### EXERCISE GOAL
Tally the lines in the entries below that contain the string "dimensions" with its case matched, and give only the number.

━━ INPUT DATA

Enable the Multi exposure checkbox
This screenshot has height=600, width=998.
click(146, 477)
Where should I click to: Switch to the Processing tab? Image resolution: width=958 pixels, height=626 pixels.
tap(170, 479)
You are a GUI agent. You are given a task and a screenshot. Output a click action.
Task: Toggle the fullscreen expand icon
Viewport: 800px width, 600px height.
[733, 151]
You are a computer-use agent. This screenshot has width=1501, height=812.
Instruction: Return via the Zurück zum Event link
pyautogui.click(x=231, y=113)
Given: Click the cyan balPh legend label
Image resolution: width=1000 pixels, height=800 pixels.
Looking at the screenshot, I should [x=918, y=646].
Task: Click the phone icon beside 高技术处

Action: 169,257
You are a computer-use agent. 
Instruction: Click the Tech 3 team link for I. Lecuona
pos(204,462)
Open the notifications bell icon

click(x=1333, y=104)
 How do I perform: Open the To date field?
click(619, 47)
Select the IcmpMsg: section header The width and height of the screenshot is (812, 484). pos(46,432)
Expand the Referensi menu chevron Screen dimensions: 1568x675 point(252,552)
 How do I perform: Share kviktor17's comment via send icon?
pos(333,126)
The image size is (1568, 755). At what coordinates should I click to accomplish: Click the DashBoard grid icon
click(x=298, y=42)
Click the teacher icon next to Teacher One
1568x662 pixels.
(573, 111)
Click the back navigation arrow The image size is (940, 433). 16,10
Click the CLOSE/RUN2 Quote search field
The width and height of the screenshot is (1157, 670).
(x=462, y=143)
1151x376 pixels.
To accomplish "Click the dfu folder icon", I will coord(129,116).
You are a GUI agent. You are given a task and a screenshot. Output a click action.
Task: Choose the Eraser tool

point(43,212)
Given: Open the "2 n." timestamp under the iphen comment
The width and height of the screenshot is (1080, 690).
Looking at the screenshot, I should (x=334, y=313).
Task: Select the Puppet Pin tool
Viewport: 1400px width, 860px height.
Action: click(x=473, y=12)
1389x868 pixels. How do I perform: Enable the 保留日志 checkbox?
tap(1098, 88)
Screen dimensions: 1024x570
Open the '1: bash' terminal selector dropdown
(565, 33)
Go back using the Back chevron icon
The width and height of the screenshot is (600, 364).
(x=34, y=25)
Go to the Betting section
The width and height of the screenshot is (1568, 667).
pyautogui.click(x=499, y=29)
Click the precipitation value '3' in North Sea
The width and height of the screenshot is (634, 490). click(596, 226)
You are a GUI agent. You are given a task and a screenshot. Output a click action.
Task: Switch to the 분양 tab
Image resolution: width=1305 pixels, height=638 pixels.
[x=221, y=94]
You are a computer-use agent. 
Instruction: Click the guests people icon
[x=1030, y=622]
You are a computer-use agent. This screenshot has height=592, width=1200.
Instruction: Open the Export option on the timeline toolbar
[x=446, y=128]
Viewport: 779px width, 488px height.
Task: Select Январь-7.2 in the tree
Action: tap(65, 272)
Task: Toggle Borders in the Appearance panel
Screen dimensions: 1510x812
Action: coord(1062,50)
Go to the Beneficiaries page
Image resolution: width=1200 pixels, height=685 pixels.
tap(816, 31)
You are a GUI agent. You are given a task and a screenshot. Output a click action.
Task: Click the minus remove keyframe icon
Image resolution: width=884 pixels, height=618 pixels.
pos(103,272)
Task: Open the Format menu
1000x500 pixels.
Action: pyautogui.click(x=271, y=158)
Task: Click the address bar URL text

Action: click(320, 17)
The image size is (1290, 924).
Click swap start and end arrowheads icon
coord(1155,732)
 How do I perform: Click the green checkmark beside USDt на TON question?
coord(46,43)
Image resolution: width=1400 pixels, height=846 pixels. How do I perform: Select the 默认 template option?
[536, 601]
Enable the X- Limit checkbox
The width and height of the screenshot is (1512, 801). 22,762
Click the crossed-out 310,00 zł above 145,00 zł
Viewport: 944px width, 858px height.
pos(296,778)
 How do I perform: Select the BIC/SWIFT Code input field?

━━━━

### RESULT OF THIS EXERCISE
3